Pouvez-vous recopier mot pour mot les lignes ci-dessous, en omettant les images ?

[Entrées enregistrées du jeu de données]
# # # #

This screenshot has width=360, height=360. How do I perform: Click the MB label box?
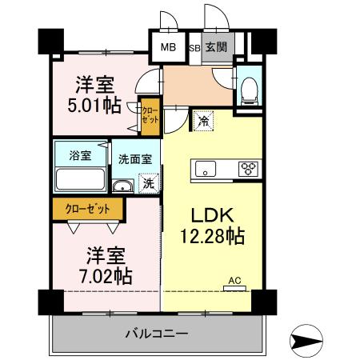point(168,47)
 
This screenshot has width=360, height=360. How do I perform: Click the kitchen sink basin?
point(206,169)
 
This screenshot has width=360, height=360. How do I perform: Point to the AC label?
point(235,280)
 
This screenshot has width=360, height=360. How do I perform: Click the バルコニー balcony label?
point(157,332)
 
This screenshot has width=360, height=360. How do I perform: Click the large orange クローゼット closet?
point(88,209)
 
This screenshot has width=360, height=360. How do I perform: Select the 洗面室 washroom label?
point(134,158)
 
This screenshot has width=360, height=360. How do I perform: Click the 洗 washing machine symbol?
point(147,183)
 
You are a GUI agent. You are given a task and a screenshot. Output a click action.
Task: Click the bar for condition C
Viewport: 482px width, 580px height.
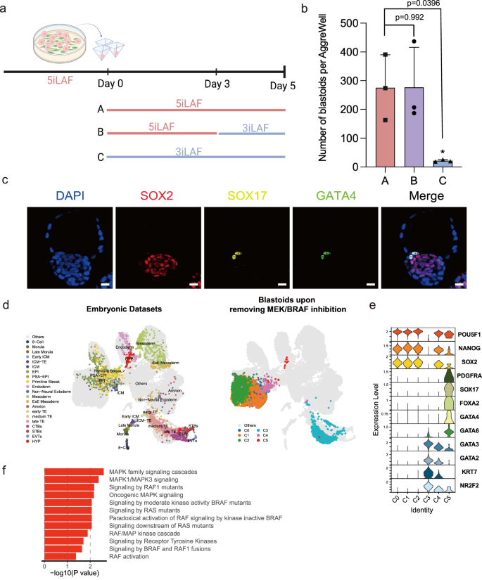coord(442,162)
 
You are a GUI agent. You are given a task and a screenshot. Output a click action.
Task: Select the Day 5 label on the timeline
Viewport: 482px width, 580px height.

# # # #

RÉPONSE ATTENDUE:
This screenshot has width=360, height=360. How do I perform: Click the MB label box?
point(168,47)
 
This screenshot has width=360, height=360. How do I perform: Click the kitchen sink basin?
point(206,169)
 
This screenshot has width=360, height=360. How do I perform: Point to the AC label?
point(235,280)
 
This screenshot has width=360, height=360. How do I perform: Click the バルコニー balcony label?
point(157,332)
 
This screenshot has width=360, height=360. How do I perform: Click the large orange クローゼット closet?
point(88,209)
 
This screenshot has width=360, height=360. How do I perform: Select the 洗面室 washroom label?
point(134,158)
 
This screenshot has width=360, height=360. How do I perform: Click the 洗 washing machine symbol?
point(147,183)
 
You are a GUI agent. You are given a task and a screenshot. Output a click action.
Task: Click the bar for condition C
Viewport: 482px width, 580px height.
coord(442,162)
 
You are a GUI agent. You are given a task and a screenshot. Output a click action.
Task: Select the Day 5 label on the timeline
Viewport: 482px width, 580px height.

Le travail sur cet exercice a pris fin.